Not every aspect of this game works smoothly, however. The interface is a little wonky when it comes to placing buildings. It's hard to understand why you can't build in certain areas, which makes it easy to put down a building that cannot be connected to a road. Economics are also a touch obtuse in spots. It takes a few years for farms to start producing, and they seem to go through fertile and fallow periods in later years of operation. Garages operate as public transit, sending out cars that get workers to and from jobs. These new wrinkles are just fine, though, because they add extra strategic depth that needs to be taken into account when planning cities.

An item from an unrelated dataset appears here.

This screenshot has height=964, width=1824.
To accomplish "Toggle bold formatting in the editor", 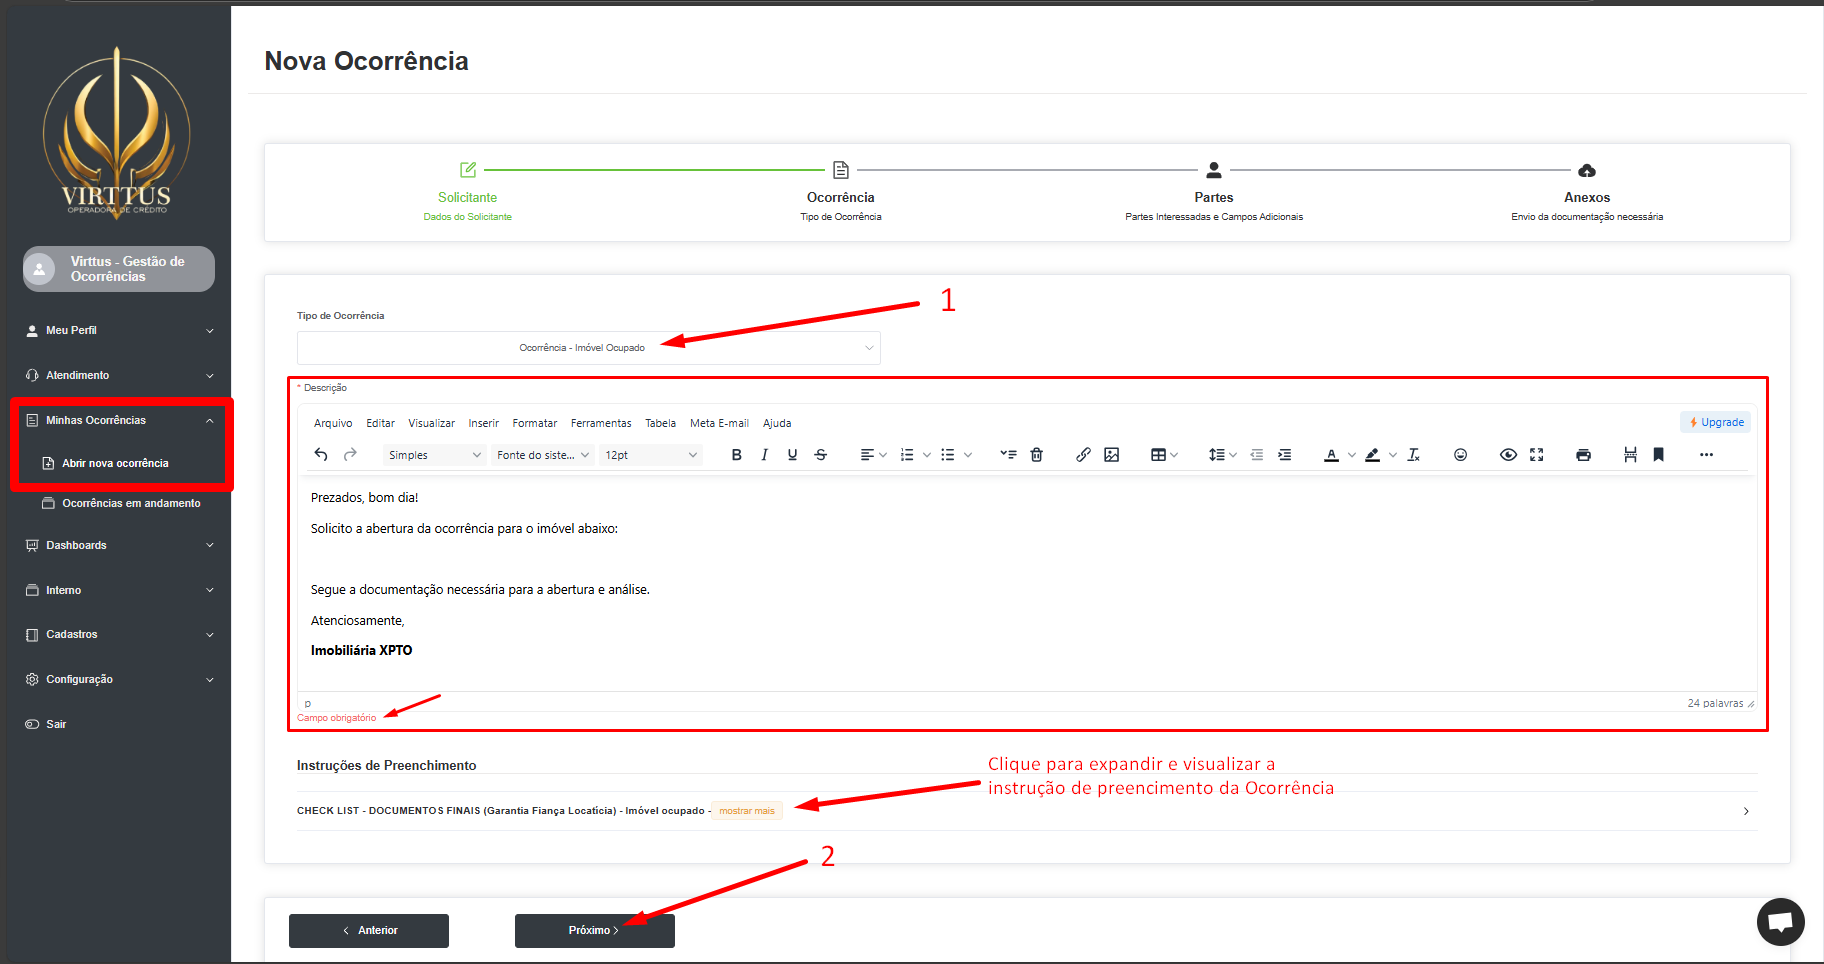I will click(x=737, y=455).
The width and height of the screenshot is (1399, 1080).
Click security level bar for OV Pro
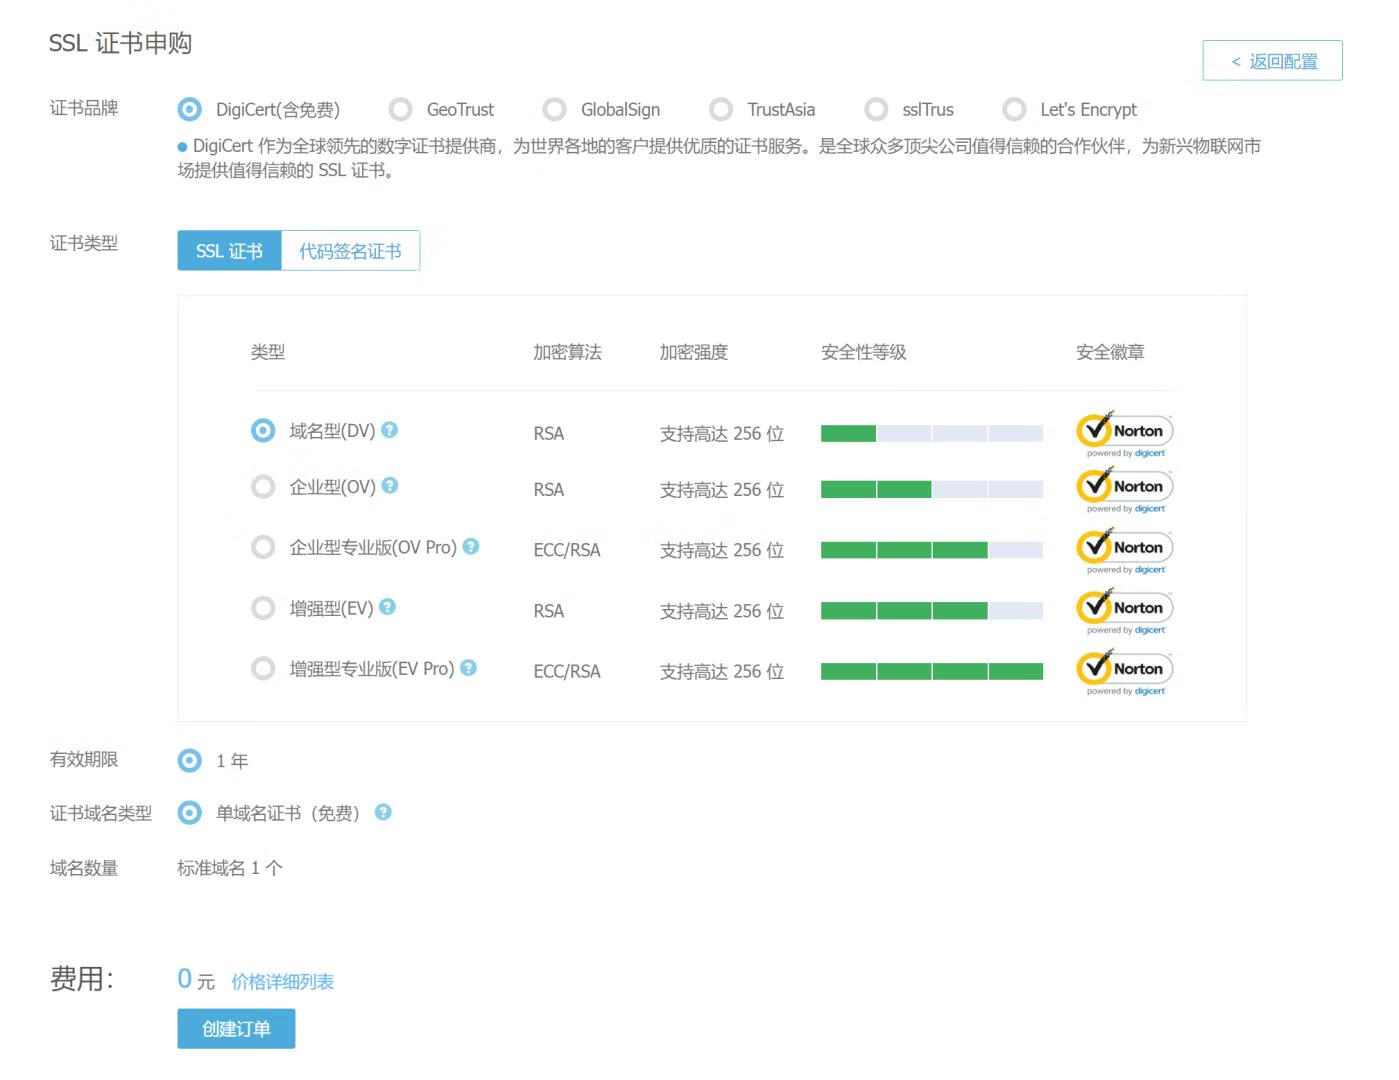(x=931, y=550)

But, again, more detailed information about how these concepts work would have been appreciated in the tutorial.
A lot of time and attention has also been paid to making sure Tropico 3 is a full-featured package. In addition to the campaign, game modes are rounded out with sandbox options, as well as fan-made challenge missions that can be grabbed over the Net from within the game. An editor allows players to alter many aspects of the game, including historical events, so a fair number of these custom scenarios were available just days after the game was released. Scoring is tracked on online leaderboards, and you can also try to complete a lengthy series of Xbox 360-style achievements. The look of the game is colorful and detailed, sitting somewhere between a cartoonish send-up of a banana republic and gritty realism. Sound has also been given careful attention. Radio news updates from Juanito add a lot of personality to the game and serve as handy updates on the mood of your citizens. And the music is a constant Latin American rumba, with lots of happy brass. All but the most hardcore Tito Puente fans will find the tunes grating after a few hours, but they do establish an island atmosphere.
"Viva Fidel!" is a touch out of step in today's climate, although such a sentiment feels perfectly apropos after spending some time with Tropico 3. A more thorough tutorial is needed to better allow you to understand the game's political concepts, but the reward of the captivating scenarios make it worth your while to ascend this learning curve.